## WORK TO BE COMPLETED
For the entries below, print exactly the lines between the line holding "1209x980 pixels." and the line holding "You are a computer-use agent. Image", inclusive, and nothing else.

Stored data
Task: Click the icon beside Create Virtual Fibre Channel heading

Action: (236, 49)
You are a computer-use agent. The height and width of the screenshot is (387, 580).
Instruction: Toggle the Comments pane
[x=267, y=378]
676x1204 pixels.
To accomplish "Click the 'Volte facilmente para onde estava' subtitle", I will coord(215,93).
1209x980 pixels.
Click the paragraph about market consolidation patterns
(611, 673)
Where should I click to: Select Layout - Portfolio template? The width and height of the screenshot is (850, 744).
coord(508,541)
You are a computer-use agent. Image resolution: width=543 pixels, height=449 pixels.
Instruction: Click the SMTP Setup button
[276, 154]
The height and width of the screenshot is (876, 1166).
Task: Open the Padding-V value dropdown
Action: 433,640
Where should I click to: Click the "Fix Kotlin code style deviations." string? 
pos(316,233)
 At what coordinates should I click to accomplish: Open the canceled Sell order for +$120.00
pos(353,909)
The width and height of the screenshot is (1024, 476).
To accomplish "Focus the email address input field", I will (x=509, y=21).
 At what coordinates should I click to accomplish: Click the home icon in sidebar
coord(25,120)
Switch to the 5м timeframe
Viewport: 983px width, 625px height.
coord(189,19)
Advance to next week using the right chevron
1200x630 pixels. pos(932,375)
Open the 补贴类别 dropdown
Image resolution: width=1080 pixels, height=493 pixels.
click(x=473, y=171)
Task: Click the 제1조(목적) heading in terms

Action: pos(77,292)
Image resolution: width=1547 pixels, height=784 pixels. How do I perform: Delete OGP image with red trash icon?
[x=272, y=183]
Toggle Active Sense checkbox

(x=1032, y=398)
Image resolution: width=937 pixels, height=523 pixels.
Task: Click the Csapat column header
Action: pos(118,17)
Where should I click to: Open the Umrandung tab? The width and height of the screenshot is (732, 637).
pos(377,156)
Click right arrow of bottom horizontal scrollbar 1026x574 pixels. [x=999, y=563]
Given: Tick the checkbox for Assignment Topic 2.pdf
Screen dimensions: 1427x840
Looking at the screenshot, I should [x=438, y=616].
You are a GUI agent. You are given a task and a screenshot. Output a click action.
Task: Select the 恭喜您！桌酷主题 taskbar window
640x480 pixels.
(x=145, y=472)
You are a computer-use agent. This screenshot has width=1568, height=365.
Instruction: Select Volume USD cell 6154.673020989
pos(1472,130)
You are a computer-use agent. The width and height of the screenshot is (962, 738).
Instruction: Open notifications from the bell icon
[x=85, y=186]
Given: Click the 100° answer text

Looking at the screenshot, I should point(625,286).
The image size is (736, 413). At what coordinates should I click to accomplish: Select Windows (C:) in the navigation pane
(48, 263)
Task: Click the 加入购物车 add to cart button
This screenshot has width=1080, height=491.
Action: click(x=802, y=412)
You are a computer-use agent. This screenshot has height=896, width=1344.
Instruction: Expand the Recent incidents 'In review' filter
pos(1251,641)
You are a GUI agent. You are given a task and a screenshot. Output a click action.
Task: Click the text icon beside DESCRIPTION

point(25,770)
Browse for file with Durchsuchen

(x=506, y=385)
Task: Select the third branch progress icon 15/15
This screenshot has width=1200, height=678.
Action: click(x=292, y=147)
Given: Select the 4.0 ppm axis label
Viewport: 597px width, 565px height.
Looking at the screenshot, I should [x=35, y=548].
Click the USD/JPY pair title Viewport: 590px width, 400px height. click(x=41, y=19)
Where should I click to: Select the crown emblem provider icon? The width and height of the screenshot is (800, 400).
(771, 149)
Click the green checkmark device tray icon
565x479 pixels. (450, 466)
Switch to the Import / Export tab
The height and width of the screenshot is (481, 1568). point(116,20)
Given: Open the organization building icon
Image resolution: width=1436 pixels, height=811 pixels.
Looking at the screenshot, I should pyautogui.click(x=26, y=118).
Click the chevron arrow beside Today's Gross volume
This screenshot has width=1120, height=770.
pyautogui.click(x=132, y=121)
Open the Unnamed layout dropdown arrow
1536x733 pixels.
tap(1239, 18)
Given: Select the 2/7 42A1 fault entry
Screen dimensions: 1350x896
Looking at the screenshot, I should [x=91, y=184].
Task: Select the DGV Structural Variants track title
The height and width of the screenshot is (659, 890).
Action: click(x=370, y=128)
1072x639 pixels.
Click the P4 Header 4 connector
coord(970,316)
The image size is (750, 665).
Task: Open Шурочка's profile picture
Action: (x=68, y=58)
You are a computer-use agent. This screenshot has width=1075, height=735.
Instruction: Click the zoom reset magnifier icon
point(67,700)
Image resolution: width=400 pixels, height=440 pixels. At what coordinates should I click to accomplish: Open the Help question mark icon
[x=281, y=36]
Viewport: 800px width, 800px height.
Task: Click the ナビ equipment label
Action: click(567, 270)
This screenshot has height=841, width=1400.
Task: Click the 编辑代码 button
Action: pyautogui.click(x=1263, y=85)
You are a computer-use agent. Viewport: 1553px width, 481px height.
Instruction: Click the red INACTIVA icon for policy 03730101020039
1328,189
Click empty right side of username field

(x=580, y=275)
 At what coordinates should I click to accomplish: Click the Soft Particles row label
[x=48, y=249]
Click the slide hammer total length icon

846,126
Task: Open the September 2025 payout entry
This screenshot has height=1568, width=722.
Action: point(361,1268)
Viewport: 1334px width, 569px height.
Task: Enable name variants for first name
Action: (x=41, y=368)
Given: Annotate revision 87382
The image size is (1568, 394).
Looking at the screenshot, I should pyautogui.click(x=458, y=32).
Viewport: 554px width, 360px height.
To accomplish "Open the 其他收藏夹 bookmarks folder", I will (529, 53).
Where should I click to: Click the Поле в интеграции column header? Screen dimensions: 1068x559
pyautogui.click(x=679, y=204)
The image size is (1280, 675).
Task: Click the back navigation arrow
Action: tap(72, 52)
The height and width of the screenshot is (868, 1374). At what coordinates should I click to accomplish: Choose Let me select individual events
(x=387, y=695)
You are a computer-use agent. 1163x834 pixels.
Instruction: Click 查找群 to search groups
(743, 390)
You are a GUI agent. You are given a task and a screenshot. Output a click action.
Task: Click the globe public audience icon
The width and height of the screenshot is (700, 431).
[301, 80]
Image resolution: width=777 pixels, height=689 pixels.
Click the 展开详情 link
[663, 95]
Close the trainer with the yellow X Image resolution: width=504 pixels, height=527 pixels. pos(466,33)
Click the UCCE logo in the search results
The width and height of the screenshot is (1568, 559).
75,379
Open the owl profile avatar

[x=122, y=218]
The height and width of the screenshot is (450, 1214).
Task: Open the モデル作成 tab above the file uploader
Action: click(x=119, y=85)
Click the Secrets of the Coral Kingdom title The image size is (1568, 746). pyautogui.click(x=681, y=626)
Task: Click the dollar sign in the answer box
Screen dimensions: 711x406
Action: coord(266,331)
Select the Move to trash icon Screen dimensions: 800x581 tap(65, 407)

## EXERCISE RESULT
1209x980 pixels.
Click the paragraph about market consolidation patterns
(611, 673)
Where should I click to: Select Layout - Portfolio template? The width and height of the screenshot is (850, 744).
coord(508,541)
You are a computer-use agent. Image resolution: width=543 pixels, height=449 pixels.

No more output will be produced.